Query for selecting sequence of hits consumes large quantity of data - sql

I'm trying to measure the conversion rate through alternative funnels on a website. My query has been designed to output a count of sessions that viewed the relevant start URL and a count of sessions that hit the confirmation page strictly in that order. It does this by comparing the times of the hits.
My query appears to return accurate figures, but in doing so selects a massive quantity of data, just under 23GB for what I've attempted to limit to one hour of one day.

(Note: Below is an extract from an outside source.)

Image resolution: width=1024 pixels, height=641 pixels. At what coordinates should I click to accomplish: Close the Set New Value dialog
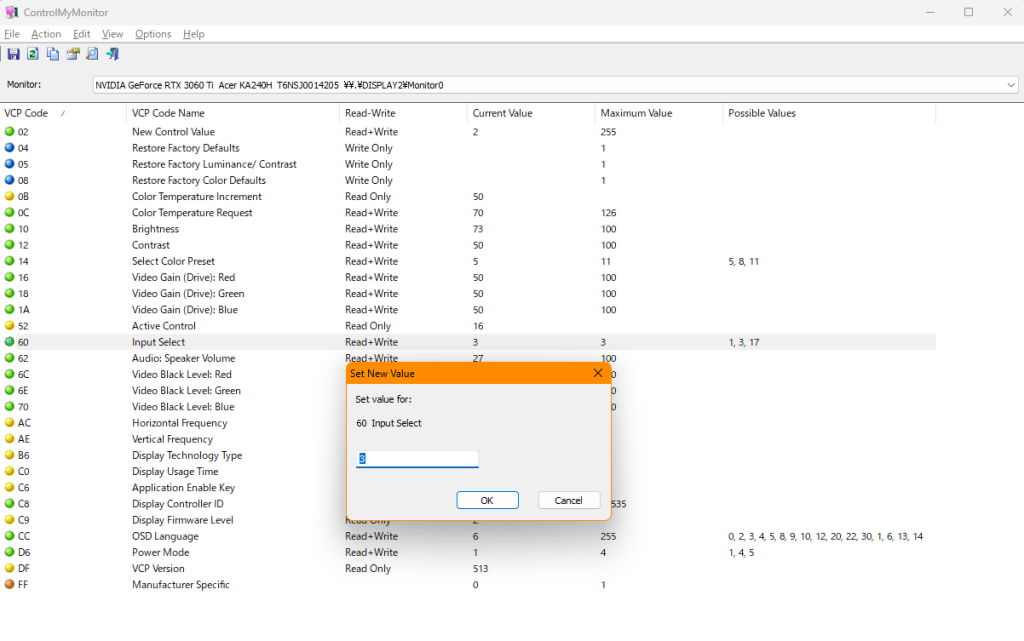click(598, 373)
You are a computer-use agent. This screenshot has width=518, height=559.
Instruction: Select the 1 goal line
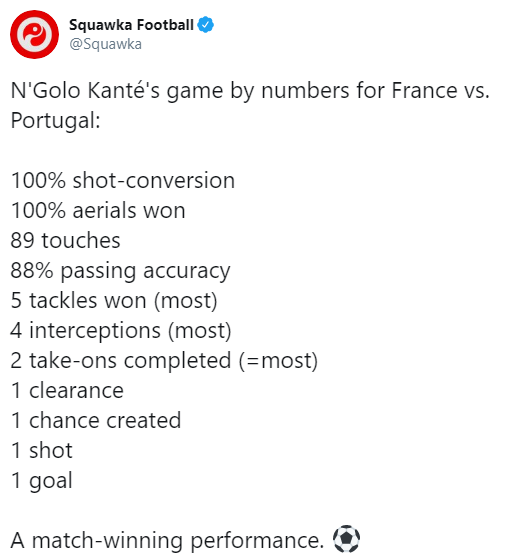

I don't seem to have written my query in a particularly efficient way and gather that I'll use up all of my company's data quota fairly quickly if I continue to use it.
Here's the offending query in full:
WITH
s1 AS (
SELECT
fullVisitorId,
visitId,
LOWER(h.page.pagePath),
device.deviceCategory AS platform,
MIN(h.time) AS s1_time
FROM
`project.dataset.ga_sessions_*`, UNNEST(hits) AS h
WHERE
_TABLE_SUFFIX BETWEEN '20170107' AND '20170107'
AND
LOWER(h.page.pagePath) LIKE '{funnel-start-url-1}%' OR LOWER(h.page.pagePath) LIKE '{funnel-start-url-2}%'
AND
totals.visits = 1
AND
h.hour < 21
AND
h.hour >= 20
AND
h.type = "PAGE"
GROUP BY
path,
platform,
fullVisitorId,
visitId
ORDER BY
fullVisitorId ASC, visitId ASC
),
confirmations AS (
SELECT
fullVisitorId,
visitId,
MIN(h.time) AS confirmation_time
FROM
`project.dataset.ga_sessions_*`, UNNEST(hits) AS h
WHERE
_TABLE_SUFFIX BETWEEN '20170107' AND '20170107'
AND
h.type = "PAGE"
AND
LOWER(h.page.pagePath) LIKE '{confirmation-url-1}%' OR LOWER(h.page.pagePath) LIKE '{confirmations-url-2}%'
AND
totals.visits = 1
AND
h.hour < 21
AND
h.hour >= 20
GROUP BY
fullVisitorId,
visitId
)
SELECT
platform,
path,
COUNT(path) AS Views,
SUM(
CASE
WHEN s1.s1_time < confirmations.confirmation_time
THEN 1
ELSE 0
END
) AS SubsequentPurchases
FROM
s1
LEFT JOIN
confirmations
ON
s1.fullVisitorId = confirmations.fullVisitorId
AND
s1.visitId = confirmations.visitId
GROUP BY
platform,
path
What is it about this query that means it has to process so much data? Is there a better way to get at these numbers. Ideally any method should be able to measure the multiple different routes, but I'd settle for sustainability at this point.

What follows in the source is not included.